- [INPUT MATERIAL]
--------------------------------------------------
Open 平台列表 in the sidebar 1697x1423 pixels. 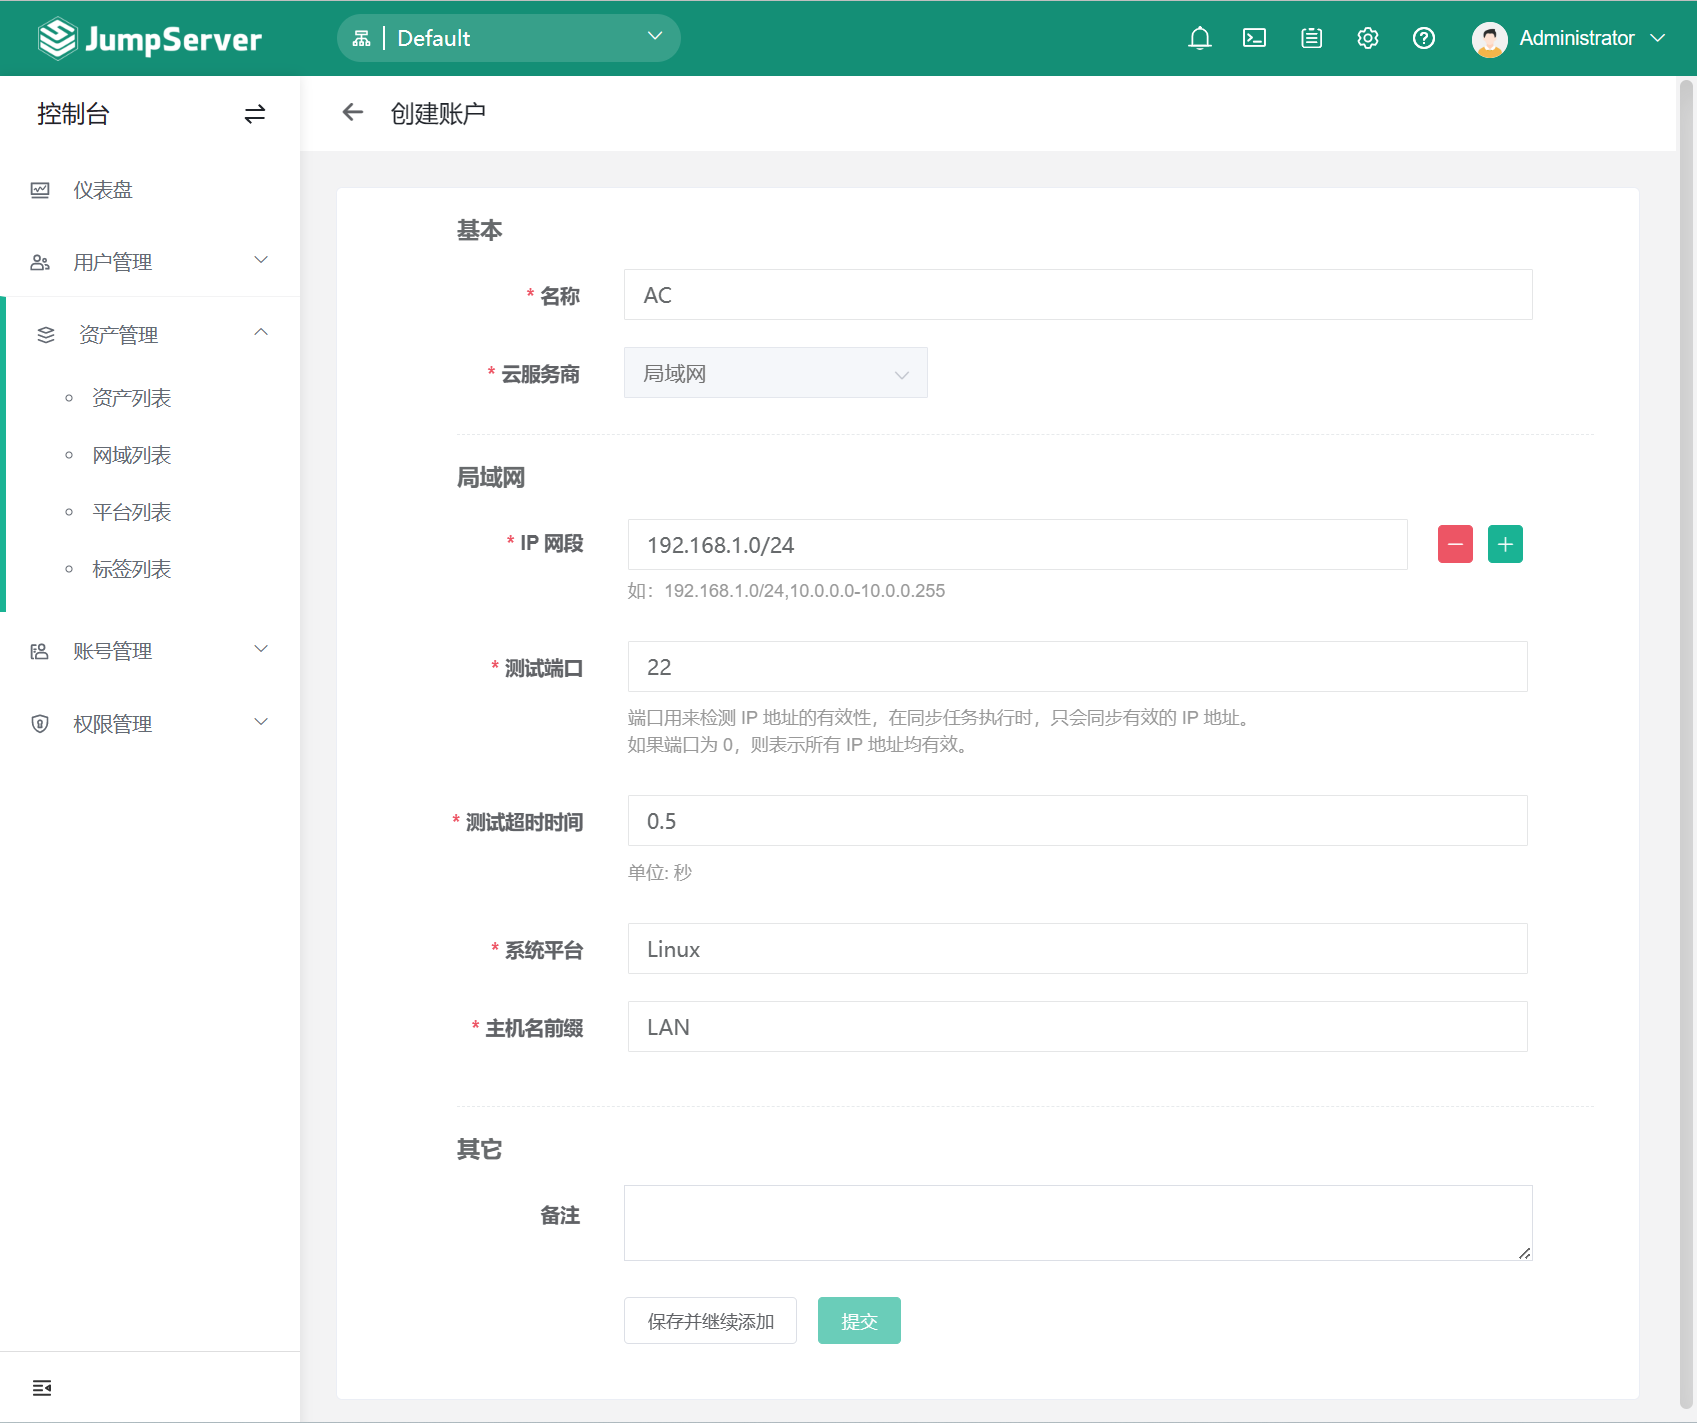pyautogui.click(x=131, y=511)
--------------------------------------------------
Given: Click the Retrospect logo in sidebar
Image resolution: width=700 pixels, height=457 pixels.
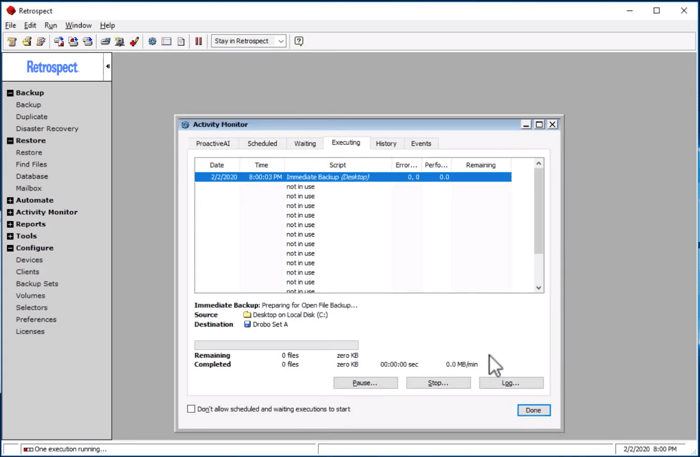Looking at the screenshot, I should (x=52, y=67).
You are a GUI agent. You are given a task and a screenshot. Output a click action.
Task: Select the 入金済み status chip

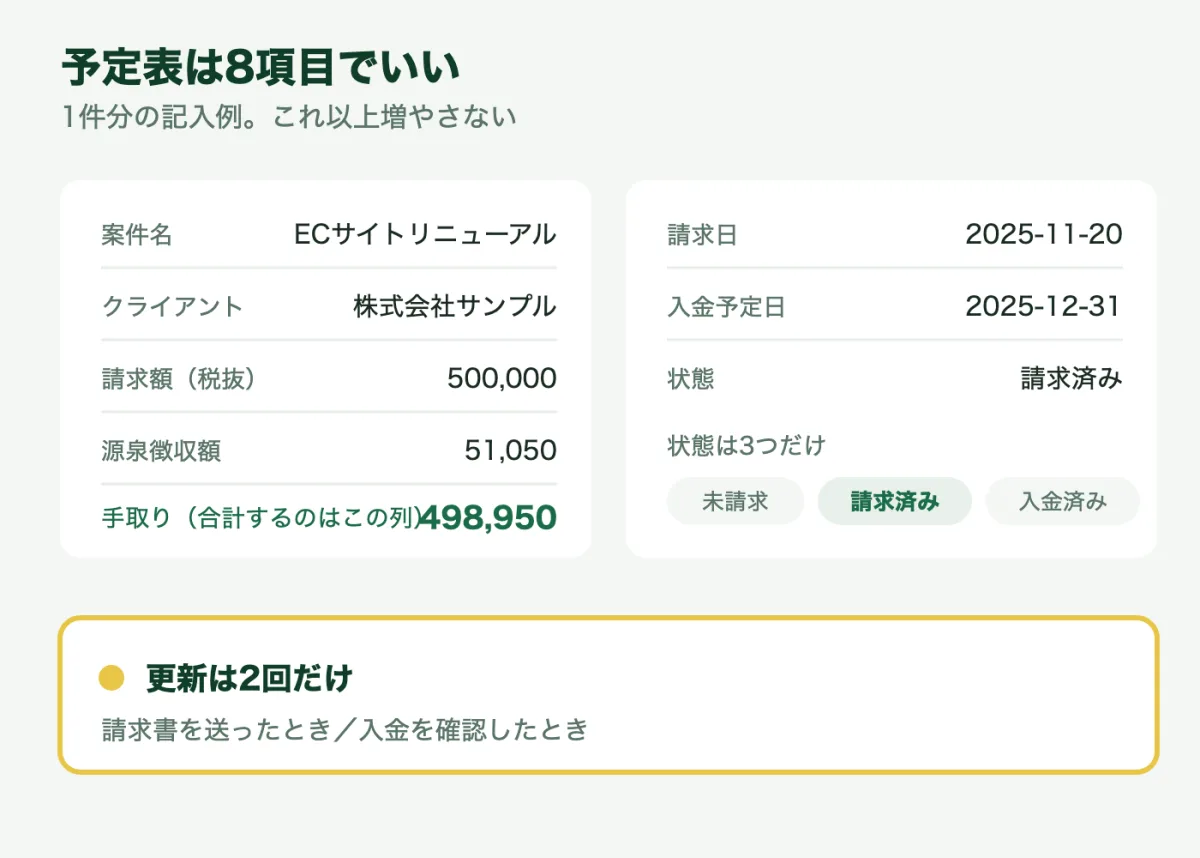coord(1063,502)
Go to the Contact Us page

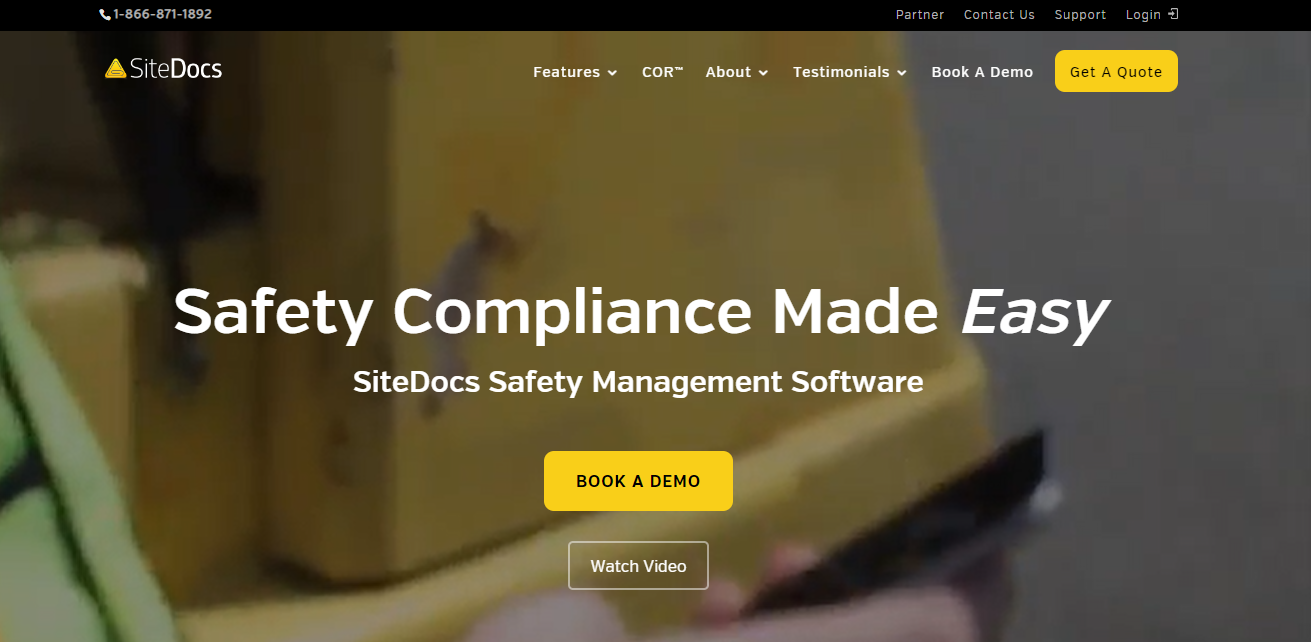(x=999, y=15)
--------------------------------------------------
- [THE PROBLEM] Extract everything from the line containing "Given: Click the Retrospect logo in sidebar" down to the line containing "(x=999, y=15)", both ends included, copying the listing word for word. Leave the pictures out of your answer.

- [ANSWER IN FULL]
Given: Click the Retrospect logo in sidebar
Image resolution: width=700 pixels, height=457 pixels.
Looking at the screenshot, I should (x=52, y=67).
You are a GUI agent. You are given a task and a screenshot. Output a click action.
Task: Select the 入金済み status chip

coord(1063,502)
Go to the Contact Us page

(x=999, y=15)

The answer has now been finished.